Aberrant methylation of DNA is supposed to be a major and early driver of colonic adenoma development, which may result in colorectal cancer (CRC). Although gene methylation assays are used already for CRC screening, differential epigenetic alterations of recurring and nonrecurring colorectal adenomas have yet not been systematically investigated. Here, we collected a sample set of formalin-fixed paraffin-embedded colorectal low-grade adenomas (n = 72) consisting of primary adenomas without and with recurrence (n = 59), recurrent adenomas (n = 10), and normal mucosa specimens (n = 3). We aimed to unveil differentially methylated CpG positions (DMPs) across the methylome comparing not only primary adenomas without recurrence vs primary adenomas with recurrence but also primary adenomas vs recurrent adenomas using the Illumina Human Methylation 450K BeadChip array.
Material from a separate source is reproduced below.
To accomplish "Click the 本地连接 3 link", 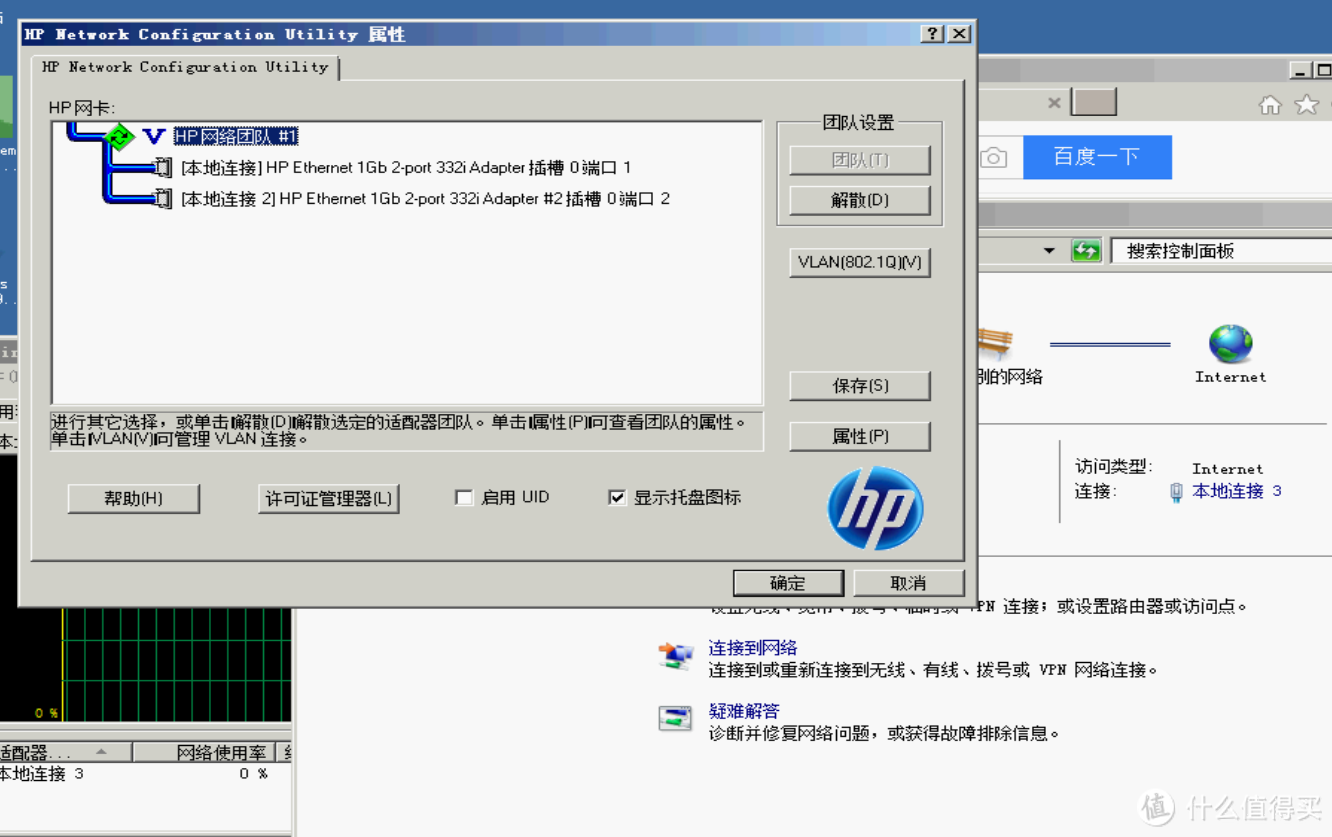I will [1236, 491].
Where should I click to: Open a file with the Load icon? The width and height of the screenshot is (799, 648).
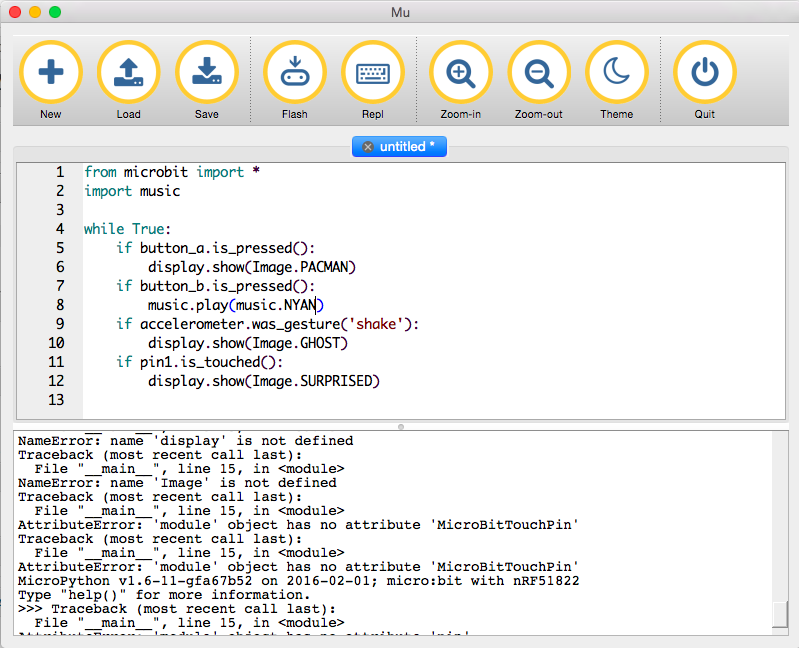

Unsupervised hierarchical clustering exhibited a significant association of methylation patterns with histological adenoma subtypes. No significant DMPs were identified comparing primary adenomas with and without recurrence. Despite that, a total of 5094 DMPs (false discovery rate <0.05; fold change >10%) were identified in the comparisons of recurrent adenomas vs primary adenomas with recurrence (674; 98% hypermethylated), recurrent adenomas vs primary adenomas with and without recurrence (241; 99% hypermethylated) and colorectal adenomas vs normal mucosa (4179; 46% hypermethylated). DMPs in cytosine-phosphate-guanine (CpG) islands were frequently hypermethylated, whereas open sea- and shelf-regions exhibited hypomethylation. Gene ontology analysis revealed enrichment of genes associated with the immune system, inflammatory processes, and cancer pathways. In conclusion, our methylation data could assist in establishing a more robust and reproducible histological adenoma classification, which is a prerequisite for improving surveillance guidelines.

Highlights

  • Colorectal cancer (CRC) has the third highest cancer incidence worldwide with approximately 1.8 million new cases in 2018.1 As colorectal cancer (CRC) develops mainly via the adenoma-carcinoma sequence, endoscopic resection of adenomas reduces CRC risk significantly.[2]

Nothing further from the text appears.